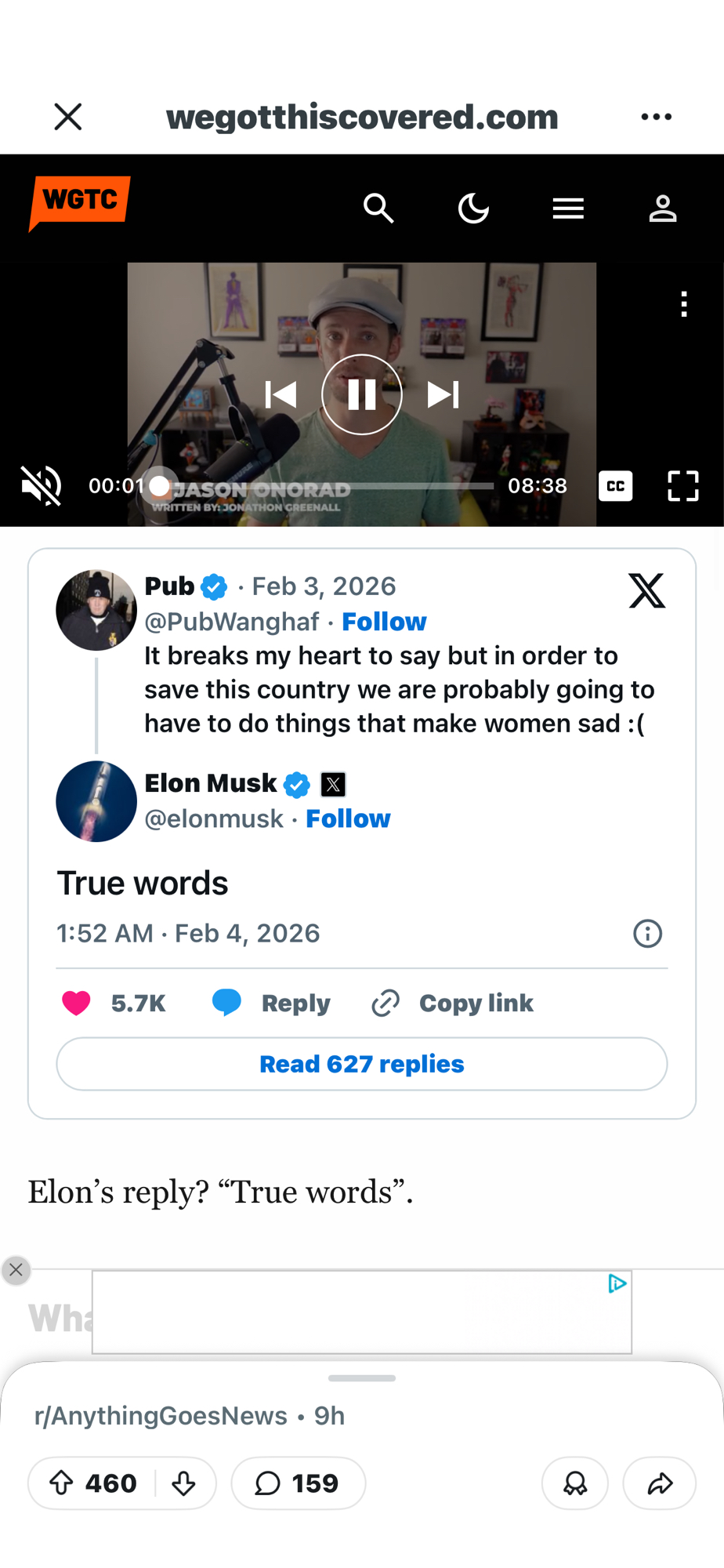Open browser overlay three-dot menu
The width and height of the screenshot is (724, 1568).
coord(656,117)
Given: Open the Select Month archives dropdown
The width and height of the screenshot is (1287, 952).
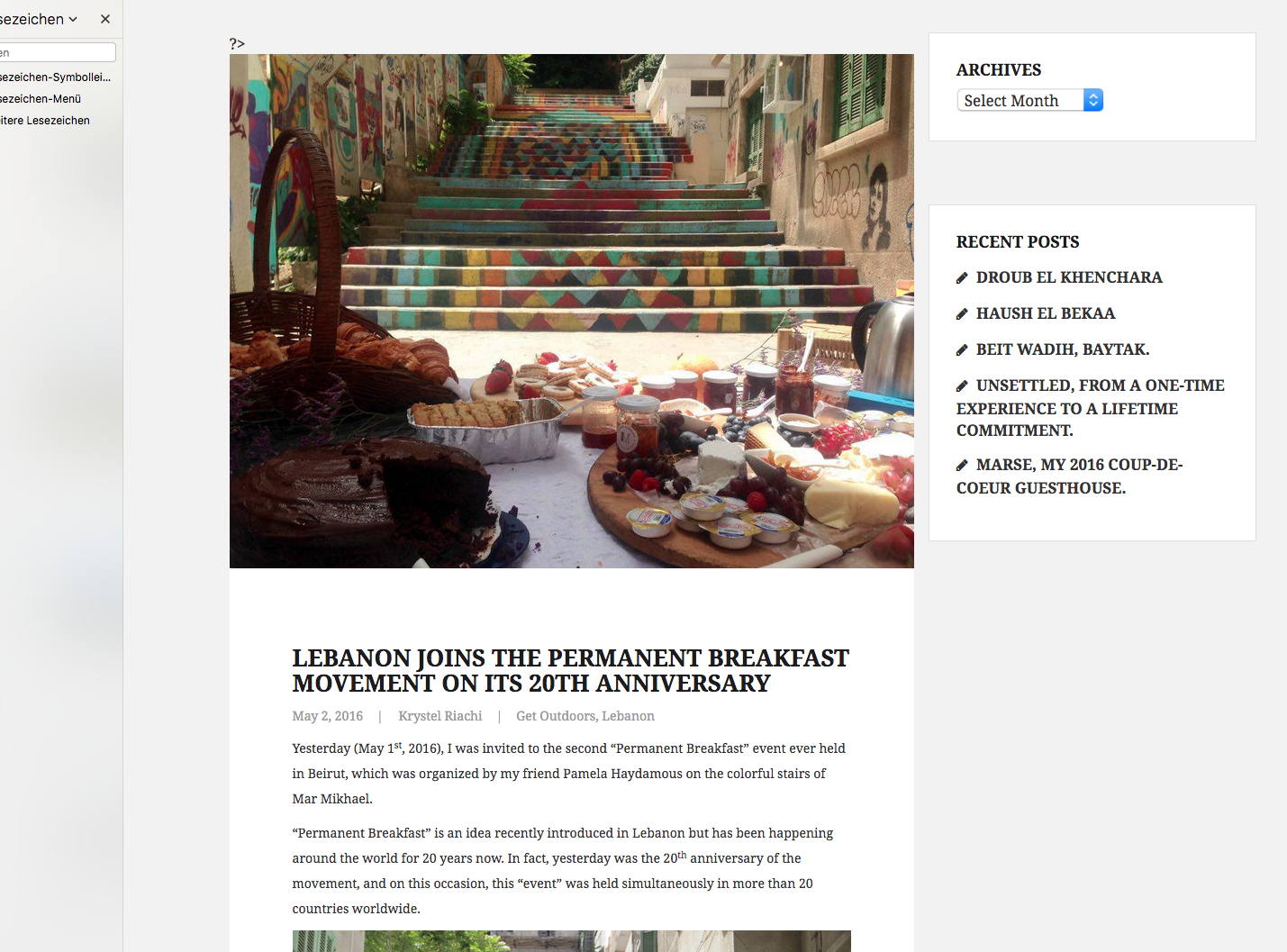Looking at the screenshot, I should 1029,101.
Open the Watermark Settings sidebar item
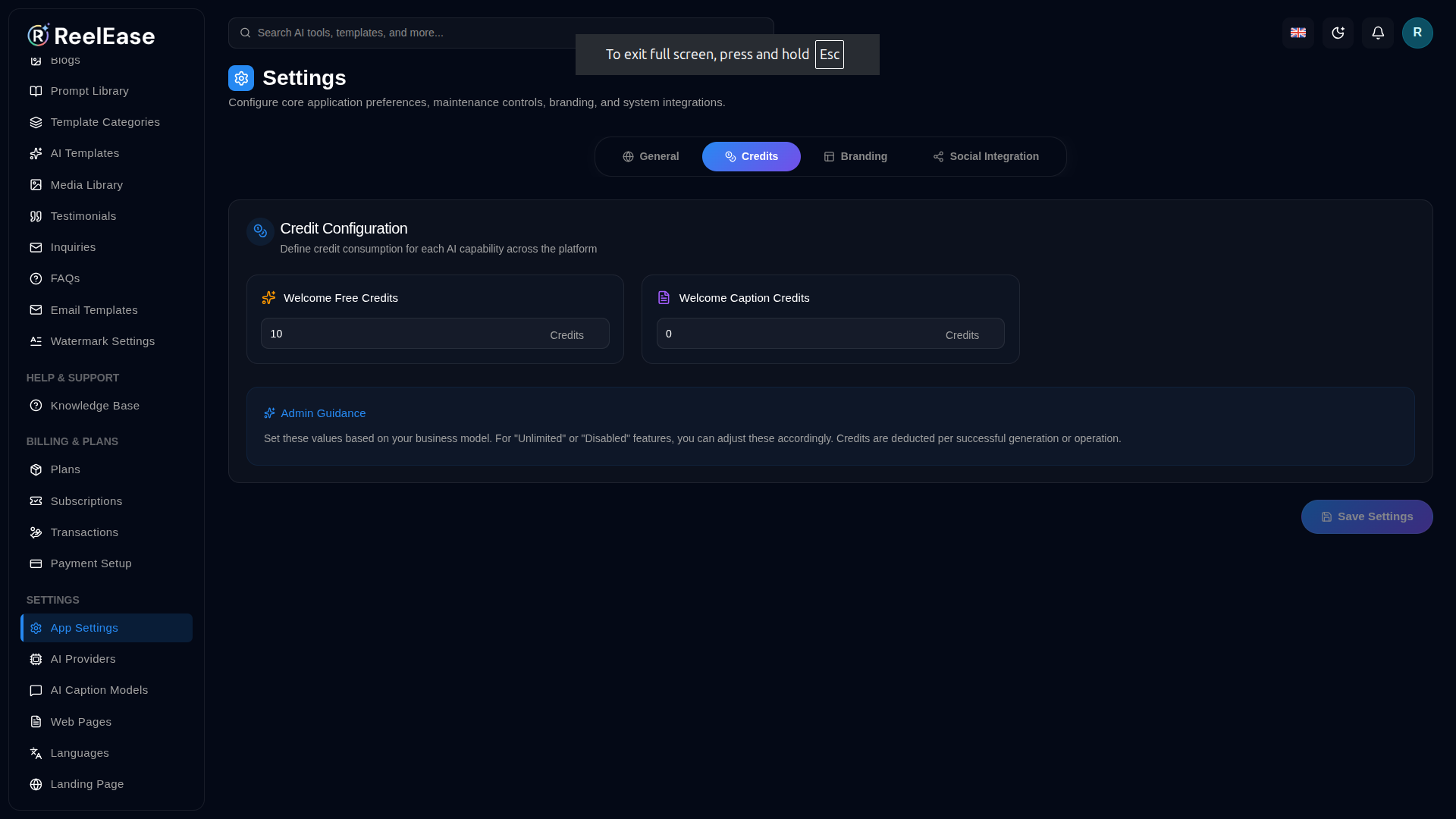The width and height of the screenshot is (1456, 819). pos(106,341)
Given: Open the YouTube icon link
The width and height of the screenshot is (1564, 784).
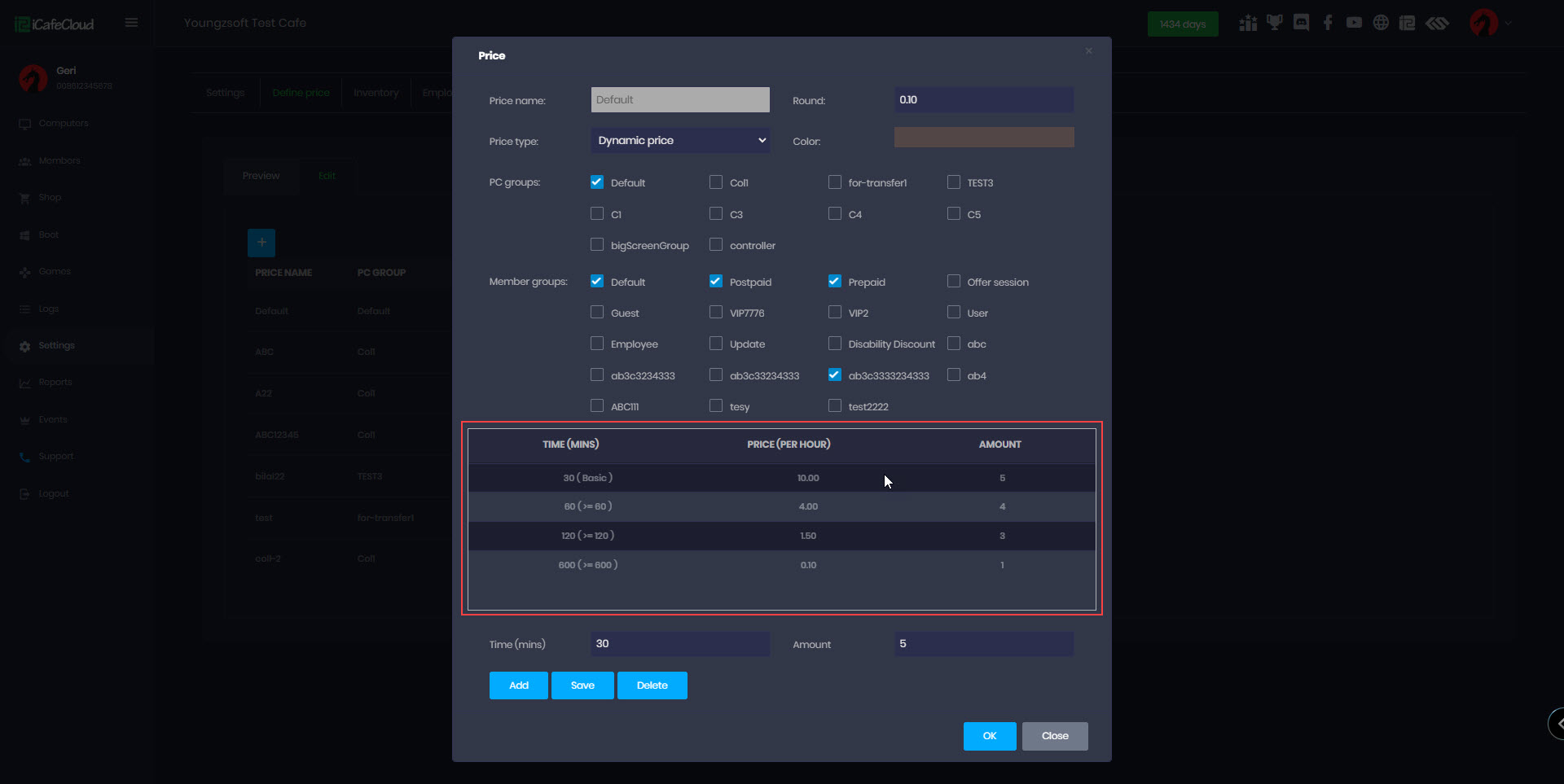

++++++

_WORK TO BE COMPLETED_
Render every line of the entries above as a Markdown table with the columns Row and Line, skipping blank lines and omitting the pictures.

_RESPONSE TO THE EXERCISE_
| Row | Line |
|---|---|
| 1 | Open browser overlay three-dot menu |
| 2 | The width and height of the screenshot is (724, 1568). |
| 3 | coord(656,117) |
| 4 | Given: Open the Select Month archives dropdown |
| 5 | The width and height of the screenshot is (1287, 952). |
| 6 | Looking at the screenshot, I should 1029,101. |
| 7 | Open the Watermark Settings sidebar item |
| 8 | The width and height of the screenshot is (1456, 819). pos(106,341) |
| 9 | Given: Open the YouTube icon link |
| 10 | The width and height of the screenshot is (1564, 784). |